There are multiple output models,
The learning device according to any one of claims 1 to 11, wherein the plurality of output models have different model creation conditions.

The experimental conditions output by inputting the plurality of combinations to the output model in which a plurality of combinations of the experimental conditions for producing a material or a drug and the performance values of the experimental results are input and the experimental conditions are output are input. , The evaluation value of the output model is derived using the performance value of the experimental result obtained by inputting to the experimental model for performing the virtual experiment.
A learning method in which a computer executes a process of learning the output model by machine learning that reflects the derived evaluation value.
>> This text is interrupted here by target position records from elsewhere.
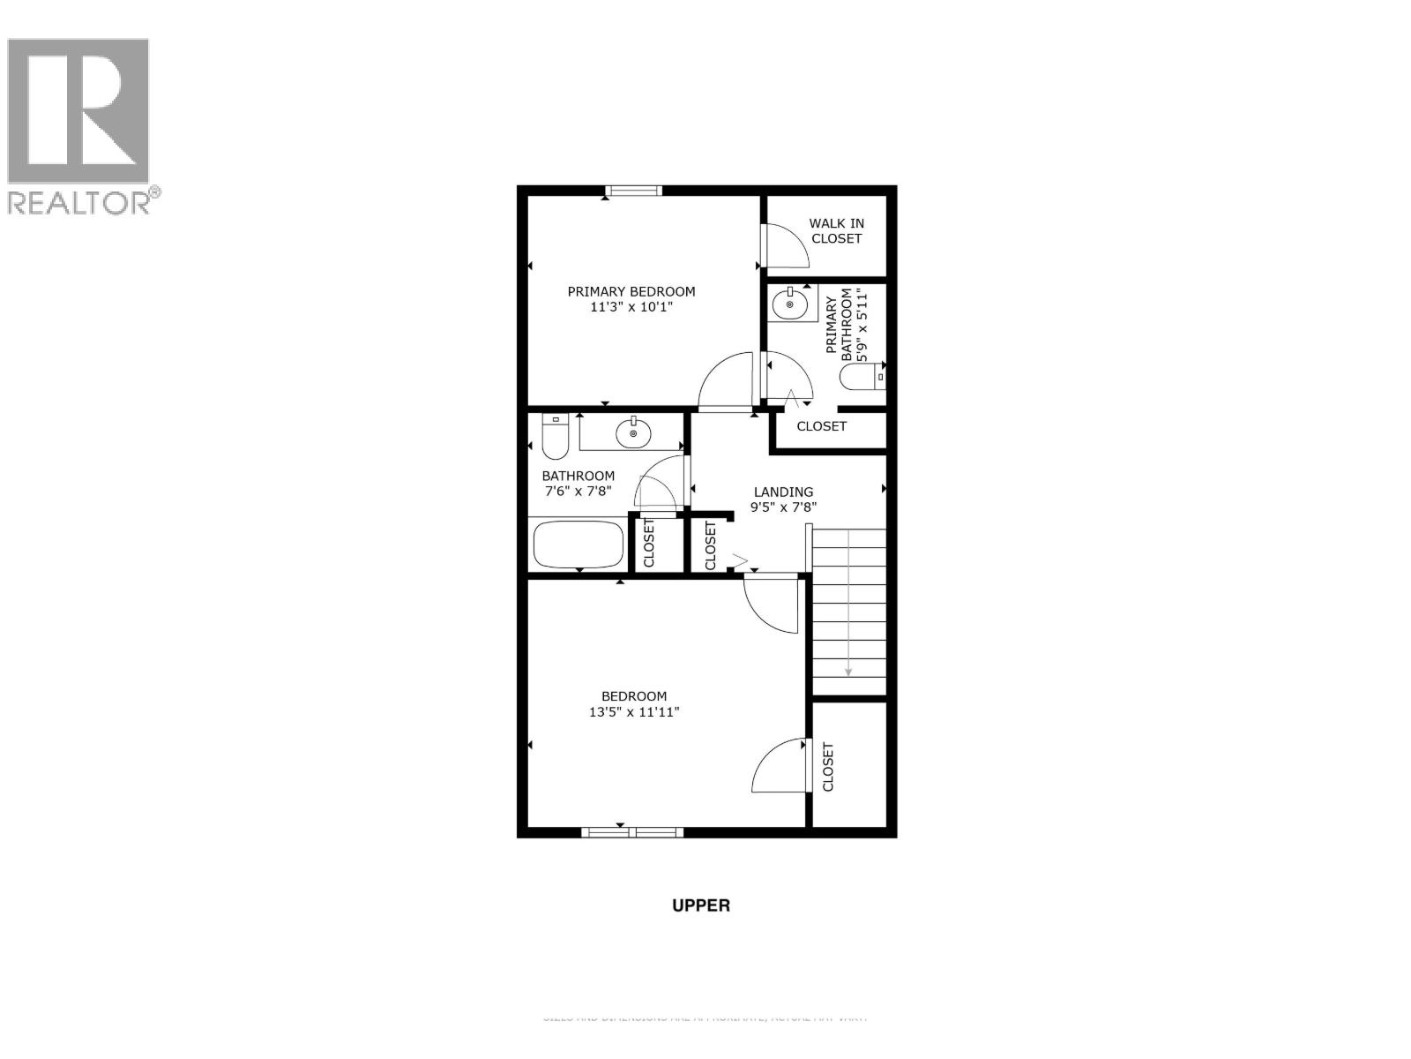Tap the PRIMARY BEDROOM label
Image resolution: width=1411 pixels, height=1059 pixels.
[631, 291]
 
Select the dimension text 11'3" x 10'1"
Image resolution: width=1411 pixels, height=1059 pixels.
[631, 308]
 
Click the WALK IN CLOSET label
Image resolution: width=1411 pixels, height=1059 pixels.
[836, 230]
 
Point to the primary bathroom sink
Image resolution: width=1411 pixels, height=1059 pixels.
[789, 304]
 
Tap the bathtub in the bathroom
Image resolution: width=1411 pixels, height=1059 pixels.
[579, 545]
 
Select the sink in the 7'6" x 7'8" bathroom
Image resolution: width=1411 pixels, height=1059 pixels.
[632, 432]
The experimental conditions output by inputting the plurality of combinations to the output model in which a plurality of combinations of the experimental conditions for producing a material or a drug and the performance values of the experimental results are input and the experimental conditions are output are input. , The evaluation value of the output model is derived using the performance value of the experimental result obtained by inputting to the experimental model for performing the virtual experiment.
A learning program for causing a computer to execute a process of learning the output model by machine learning that reflects the derived evaluation value.

A plurality of combinations and a plurality of the above-mentioned combinations and a plurality of combinations of the experimental conditions for producing a material or a drug and the performance values of the experimental results, and an output model in which the candidates of the experimental conditions are input and the action value in the reinforcement learning is output. Of the plurality of action values output by inputting each of the different candidates for the experimental condition, the candidate for the experimental condition corresponding to the action value equal to or higher than the predetermined value is used as an experimental model for performing a virtual experiment. A learning method in which a computer executes a process of training the output model using a value derived based on the performance value of the experimental result obtained by input as a reward.

A plurality of combinations and a plurality of the above-mentioned combinations and a plurality of combinations of the experimental conditions for producing a material or a drug and the performance values of the experimental results, and an output model in which the candidates of the experimental conditions are input and the action value in the reinforcement learning is output. Of the plurality of action values output by inputting each of the different candidates for the experimental condition, the candidate for the experimental condition corresponding to the action value equal to or higher than the predetermined value is used as an experimental model for performing a virtual experiment. A learning program for causing a computer to execute a process of training the output model using a value derived based on the performance value of the experimental result obtained by inputting as a reward.